The only money I was allowed to touch was the money the team made me. Gate money. Kiosk money. A cup run if we got one. The sponsor’s board. £11.40 to the good on a good week, Maureen’s whole green ledger, earned a turnstile click at a time.
Which meant the money and the football were the same thing now. And the football, this Saturday, was Kenilworth Road.
I want you to understand what Luton were. The biggest club in our division by a street, a proper old Football League side that had fallen through the trapdoor and was furious about it, 6,500 through the gate of an afternoon when our whole town turned out 400. They had a budget that could’ve bought my squad twice and had change for the chip van. And they had Ron Maddox.
You’ll not know him. Sixty if he was a day, camel coat, a face like a clenched fist, 2 promotions on his CV and a portrait of himself he was very keen on.
When the team coach pulled in he was out front having a fag, and he watched me climb down with the lads, and you could see him doing his own sum and getting a number he liked.
A kid. They’d sent a kid. I was 24 and I looked it and he’d been in dugouts longer than I’d been alive, and that, more than anything Vardy could do, was what I was going to beat him with.
The System had given me his eleven on the coach down. Names, numbers, the lot, men laid out like a butcher’s chart, the big centre-half at 84, the tricky winger at 79.
[SYSTEM] I can show you the eleven on the grass. I cannot show you the man in the coat. That one’s your homework.
Daft how that landed. I’d known it for weeks, the limit of the thing, learned it the hard way at Wrexham where a gaffer I never thought to study put a big lad on at half-time and beat me 3-2 from 2 down while I was still admiring my own back four.
Knowing the players is not knowing the game. The game lives in the man in the coat, and the man in the coat is not in the System’s gift. He’s in a notebook. So I’d done a notebook.
Three nights of it, a borrowed laptop and Stan’s video tapes and forty years of watching this exact kind of man pace this exact kind of touchline.
Ron Maddox at home, I had written, and underlined it twice the way the last gaffer underlined PUT IT IN THE MIXER, was the most predictable man in England the second things went quiet.
If Luton weren’t ahead by the hour, the crowd got on him, and the crowd getting on Ron Maddox did the same thing every time, ground after ground, year after year. Full-backs shoved high up the pitch.

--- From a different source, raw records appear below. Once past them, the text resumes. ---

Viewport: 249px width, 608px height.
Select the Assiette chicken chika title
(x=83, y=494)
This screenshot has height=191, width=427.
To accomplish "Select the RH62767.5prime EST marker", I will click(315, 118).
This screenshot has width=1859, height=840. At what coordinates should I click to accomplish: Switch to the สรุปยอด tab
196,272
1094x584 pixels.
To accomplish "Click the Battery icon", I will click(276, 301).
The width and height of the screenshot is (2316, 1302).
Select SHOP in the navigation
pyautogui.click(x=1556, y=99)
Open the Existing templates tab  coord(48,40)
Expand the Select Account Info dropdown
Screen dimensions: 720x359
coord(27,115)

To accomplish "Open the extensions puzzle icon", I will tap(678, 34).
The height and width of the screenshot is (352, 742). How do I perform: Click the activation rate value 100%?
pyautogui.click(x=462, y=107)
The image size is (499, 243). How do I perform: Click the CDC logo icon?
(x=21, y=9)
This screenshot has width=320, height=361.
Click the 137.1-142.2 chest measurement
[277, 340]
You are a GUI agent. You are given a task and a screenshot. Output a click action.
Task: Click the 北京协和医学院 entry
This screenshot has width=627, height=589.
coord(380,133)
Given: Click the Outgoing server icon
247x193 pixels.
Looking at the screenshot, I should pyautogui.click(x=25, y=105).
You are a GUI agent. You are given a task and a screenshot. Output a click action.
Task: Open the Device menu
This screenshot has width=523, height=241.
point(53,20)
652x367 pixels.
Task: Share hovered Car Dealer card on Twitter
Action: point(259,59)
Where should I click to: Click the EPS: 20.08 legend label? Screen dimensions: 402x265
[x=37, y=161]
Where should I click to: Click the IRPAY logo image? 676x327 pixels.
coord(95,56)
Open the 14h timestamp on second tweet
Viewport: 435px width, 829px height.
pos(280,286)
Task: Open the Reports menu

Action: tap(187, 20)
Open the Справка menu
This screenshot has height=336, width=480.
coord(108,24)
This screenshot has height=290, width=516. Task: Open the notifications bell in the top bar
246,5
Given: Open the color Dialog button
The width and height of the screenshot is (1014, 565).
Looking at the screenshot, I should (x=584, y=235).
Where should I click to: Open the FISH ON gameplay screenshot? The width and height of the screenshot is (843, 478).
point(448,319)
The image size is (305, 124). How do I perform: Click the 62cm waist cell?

A second striker, a big one, on for a midfielder. The holding lad sacrificed. Bodies forward, ball in the mixer, the whole thing tipped at you like a lorry shedding its load. It won him a lot of games, because a lot of teams panicked under the lorry.
And it left the two channels behind those high full-backs as wide open as the Thames.
So I did not tell my lads we were going to Luton to attack Luton. I told them the opposite. In the away dressing room, paint peeling, drip somewhere in the pipes, I drew the hour on the whiteboard.